Pedagogical Promise and Peril of AI: A Text Mining Analysis of ChatGPT Research Discussions in Programming Education

arXiv cs.AI / 5/4/2026

💬 OpinionIdeas & Deep AnalysisModels & Research

Key Points

  • A text-mining study analyzes how academic literature discusses ChatGPT in programming education and finds that the framing is not fully clear or consistent across research.
  • Topic modeling identifies four main themes: how to implement ChatGPT pedagogically, its role in student-centered learning and engagement, the need for AI infrastructure and human-AI collaboration, and issues around assessment and model evaluation.
  • The reviewed literature emphasizes classroom practice and learner interaction, but gives comparatively less attention to assessment design and broader institutional governance.
  • ChatGPT is portrayed both as a learning aid (improving explanations, feedback, and efficiency) and as a pedagogical risk (including overreliance, unreliable outputs, and academic integrity problems), motivating calls for responsible integration.
  • The authors argue for stronger assessment methods and governance mechanisms to mitigate risks while leveraging benefits in programming education.

Abstract

GenAI systems such as ChatGPT are increasingly discussed in programming education, but the ways in which the research literature conceptualizes and frames their role remain unclear.
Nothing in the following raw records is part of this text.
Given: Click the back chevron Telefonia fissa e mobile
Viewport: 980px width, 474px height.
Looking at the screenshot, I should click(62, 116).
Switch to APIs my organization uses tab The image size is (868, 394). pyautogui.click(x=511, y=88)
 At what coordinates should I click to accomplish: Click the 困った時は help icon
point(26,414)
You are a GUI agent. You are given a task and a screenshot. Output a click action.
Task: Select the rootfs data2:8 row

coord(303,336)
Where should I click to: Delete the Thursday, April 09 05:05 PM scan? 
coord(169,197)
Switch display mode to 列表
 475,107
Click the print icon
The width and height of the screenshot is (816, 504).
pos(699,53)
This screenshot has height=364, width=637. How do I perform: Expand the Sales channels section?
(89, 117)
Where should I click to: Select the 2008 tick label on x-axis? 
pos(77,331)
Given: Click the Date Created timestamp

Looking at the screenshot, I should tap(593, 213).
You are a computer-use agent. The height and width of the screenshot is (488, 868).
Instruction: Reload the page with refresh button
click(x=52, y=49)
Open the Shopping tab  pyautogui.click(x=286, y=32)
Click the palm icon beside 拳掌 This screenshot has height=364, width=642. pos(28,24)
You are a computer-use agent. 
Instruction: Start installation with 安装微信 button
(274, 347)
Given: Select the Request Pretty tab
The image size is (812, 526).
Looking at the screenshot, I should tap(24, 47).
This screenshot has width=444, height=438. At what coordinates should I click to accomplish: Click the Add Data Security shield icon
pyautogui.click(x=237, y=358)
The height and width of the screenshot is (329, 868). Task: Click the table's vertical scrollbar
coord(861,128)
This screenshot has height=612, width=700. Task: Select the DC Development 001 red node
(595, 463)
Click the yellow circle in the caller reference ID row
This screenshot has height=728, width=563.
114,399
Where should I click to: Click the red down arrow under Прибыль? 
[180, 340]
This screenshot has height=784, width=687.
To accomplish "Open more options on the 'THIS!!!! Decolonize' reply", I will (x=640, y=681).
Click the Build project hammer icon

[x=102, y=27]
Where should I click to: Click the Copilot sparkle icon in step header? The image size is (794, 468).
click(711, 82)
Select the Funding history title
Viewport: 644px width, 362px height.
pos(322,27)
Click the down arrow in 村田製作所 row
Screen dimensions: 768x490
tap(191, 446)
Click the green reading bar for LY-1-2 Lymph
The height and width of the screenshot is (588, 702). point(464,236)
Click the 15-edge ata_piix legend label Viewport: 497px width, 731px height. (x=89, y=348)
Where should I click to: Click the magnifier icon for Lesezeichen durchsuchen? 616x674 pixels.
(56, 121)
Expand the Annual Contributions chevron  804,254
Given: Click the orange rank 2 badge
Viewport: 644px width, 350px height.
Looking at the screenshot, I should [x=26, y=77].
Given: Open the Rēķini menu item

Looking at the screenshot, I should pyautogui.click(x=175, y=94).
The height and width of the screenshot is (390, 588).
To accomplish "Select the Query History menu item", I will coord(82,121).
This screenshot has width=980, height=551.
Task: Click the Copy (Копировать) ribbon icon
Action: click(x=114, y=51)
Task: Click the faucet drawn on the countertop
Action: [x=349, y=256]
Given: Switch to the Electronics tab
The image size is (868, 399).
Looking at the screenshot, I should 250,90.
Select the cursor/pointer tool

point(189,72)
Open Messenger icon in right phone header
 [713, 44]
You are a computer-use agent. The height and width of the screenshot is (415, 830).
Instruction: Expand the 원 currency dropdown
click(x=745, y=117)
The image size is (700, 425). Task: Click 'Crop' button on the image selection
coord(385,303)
This chapter applies text mining to publications indexed in a leading academic database to map scholarly discourse on ChatGPT in programming education. Term frequency analysis, phrase pattern extraction, and topic modeling reveal four dominant themes: pedagogical implementation, student-centered learning and engagement, AI infrastructure and human-AI collaboration, and assessment, prompting, and model evaluation. The literature prioritizes classroom practice and learner interaction, with comparatively limited attention to assessment design and institutional governance. Across studies, ChatGPT is positioned both as a learning aid that supports explanation, feedback, and efficiency and as a pedagogical risk linked to overreliance, unreliable outputs, and academic integrity concerns. These findings support responsible integration and highlight the need for stronger assessment and governance mechanisms.